--- START ---

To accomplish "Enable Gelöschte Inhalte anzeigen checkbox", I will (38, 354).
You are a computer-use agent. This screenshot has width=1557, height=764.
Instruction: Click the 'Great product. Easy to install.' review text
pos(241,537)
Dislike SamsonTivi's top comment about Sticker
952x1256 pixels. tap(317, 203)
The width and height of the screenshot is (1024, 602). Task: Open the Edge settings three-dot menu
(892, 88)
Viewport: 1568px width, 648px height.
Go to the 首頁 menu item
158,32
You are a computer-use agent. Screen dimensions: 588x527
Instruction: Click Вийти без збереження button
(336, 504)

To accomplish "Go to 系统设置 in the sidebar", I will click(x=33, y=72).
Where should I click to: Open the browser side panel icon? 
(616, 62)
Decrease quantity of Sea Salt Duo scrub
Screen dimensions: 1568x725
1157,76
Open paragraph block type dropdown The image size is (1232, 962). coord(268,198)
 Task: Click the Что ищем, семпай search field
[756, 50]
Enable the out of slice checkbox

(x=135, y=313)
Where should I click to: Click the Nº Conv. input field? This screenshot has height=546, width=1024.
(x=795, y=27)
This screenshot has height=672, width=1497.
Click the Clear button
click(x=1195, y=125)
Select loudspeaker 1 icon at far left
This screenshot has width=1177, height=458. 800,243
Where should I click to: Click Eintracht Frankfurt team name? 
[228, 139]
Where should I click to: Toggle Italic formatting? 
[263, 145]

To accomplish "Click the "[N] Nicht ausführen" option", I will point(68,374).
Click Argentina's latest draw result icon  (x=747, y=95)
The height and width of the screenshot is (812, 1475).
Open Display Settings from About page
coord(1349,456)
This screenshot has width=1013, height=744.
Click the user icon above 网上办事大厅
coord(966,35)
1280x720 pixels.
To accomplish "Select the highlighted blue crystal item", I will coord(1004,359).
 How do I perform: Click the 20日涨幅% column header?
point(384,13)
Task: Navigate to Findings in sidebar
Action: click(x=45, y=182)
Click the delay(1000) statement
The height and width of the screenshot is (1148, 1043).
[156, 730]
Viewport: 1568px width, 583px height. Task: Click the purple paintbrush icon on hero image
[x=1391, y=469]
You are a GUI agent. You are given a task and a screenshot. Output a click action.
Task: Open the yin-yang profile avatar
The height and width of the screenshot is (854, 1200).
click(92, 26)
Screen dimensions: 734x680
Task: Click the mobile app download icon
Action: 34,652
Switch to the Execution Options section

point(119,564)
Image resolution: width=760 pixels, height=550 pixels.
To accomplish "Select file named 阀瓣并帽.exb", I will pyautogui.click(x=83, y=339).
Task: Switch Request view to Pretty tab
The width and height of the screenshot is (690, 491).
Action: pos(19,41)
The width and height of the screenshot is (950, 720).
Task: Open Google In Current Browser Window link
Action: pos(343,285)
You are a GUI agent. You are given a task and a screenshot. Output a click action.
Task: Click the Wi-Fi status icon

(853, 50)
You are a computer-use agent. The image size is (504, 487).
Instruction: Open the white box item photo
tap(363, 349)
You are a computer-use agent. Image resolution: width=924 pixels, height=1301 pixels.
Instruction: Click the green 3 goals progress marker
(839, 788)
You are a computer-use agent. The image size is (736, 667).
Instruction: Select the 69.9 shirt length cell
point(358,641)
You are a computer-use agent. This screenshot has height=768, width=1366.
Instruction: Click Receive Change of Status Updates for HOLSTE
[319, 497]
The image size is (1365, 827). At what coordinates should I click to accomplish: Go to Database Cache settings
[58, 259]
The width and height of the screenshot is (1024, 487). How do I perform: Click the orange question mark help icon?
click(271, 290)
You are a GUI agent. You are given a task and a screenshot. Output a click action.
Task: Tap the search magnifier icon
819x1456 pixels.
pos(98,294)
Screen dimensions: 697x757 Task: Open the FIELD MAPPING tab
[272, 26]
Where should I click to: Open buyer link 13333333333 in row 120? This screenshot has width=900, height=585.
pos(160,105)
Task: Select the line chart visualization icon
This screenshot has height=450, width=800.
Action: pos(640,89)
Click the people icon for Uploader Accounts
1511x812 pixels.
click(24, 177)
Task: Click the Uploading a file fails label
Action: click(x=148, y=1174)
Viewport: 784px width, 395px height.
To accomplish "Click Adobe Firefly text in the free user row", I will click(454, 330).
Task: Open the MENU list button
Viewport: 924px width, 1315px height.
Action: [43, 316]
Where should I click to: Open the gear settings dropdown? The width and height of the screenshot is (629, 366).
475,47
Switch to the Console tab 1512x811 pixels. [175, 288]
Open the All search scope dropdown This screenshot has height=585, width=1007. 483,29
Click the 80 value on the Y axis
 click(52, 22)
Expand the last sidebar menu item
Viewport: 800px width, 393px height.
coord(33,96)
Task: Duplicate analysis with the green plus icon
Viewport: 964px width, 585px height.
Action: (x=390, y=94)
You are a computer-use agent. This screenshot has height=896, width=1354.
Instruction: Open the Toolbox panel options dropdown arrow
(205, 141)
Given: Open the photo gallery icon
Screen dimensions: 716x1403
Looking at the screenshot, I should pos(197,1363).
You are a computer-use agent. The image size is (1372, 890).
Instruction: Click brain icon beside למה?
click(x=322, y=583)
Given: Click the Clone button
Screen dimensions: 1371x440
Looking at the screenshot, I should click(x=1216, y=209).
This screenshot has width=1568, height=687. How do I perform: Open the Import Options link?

--- END ---

> [Assigned task]: What is needed is an exact copy of the lines from the one containing "You are a computer-use agent. The image size is (1372, 890)." through the final line of the data, both included, and nothing more.

> [Task response]:
You are a computer-use agent. The image size is (1372, 890).
Instruction: Click brain icon beside למה?
click(x=322, y=583)
Given: Click the Clone button
Screen dimensions: 1371x440
Looking at the screenshot, I should click(x=1216, y=209).
This screenshot has width=1568, height=687. How do I perform: Open the Import Options link?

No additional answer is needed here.